** Dataset records follows **
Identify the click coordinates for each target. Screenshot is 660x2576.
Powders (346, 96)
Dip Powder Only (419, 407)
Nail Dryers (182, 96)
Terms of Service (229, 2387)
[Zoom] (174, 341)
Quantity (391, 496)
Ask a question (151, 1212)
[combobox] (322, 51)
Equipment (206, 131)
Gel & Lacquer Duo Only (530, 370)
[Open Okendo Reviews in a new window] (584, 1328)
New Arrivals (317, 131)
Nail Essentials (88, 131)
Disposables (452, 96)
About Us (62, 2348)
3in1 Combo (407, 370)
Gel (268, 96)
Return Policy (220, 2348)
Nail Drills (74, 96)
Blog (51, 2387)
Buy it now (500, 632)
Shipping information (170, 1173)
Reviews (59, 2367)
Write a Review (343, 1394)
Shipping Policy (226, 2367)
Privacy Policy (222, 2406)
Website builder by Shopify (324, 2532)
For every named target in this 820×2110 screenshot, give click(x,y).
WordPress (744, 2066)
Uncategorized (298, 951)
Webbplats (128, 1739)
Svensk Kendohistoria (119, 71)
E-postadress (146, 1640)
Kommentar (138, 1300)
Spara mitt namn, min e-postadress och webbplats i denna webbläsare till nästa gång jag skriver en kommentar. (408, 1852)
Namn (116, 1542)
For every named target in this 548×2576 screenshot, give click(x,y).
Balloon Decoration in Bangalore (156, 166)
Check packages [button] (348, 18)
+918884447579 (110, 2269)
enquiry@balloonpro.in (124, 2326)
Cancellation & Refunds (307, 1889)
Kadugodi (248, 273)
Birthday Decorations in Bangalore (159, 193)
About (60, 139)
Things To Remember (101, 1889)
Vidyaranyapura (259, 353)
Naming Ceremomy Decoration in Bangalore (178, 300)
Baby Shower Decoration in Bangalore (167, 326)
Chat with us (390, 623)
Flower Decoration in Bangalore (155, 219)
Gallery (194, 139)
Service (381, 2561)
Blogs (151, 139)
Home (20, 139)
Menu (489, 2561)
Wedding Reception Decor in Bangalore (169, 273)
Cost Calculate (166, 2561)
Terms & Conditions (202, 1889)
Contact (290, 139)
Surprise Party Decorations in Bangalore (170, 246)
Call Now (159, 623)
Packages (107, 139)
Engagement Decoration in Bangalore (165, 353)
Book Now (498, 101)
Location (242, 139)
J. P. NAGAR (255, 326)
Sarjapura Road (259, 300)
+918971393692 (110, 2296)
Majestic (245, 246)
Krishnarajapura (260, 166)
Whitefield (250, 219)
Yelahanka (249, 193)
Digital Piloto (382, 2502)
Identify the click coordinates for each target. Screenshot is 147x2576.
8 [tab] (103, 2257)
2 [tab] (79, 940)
** End of Dataset records **
* [Task statement]: For the word "Identify", find every line in the data that holds it and copy that line.

* [Written answer]:
Identify the click coordinates for each target. Screenshot is 660x2576.
Identify the click coordinates for each target. Screenshot is 147x2576.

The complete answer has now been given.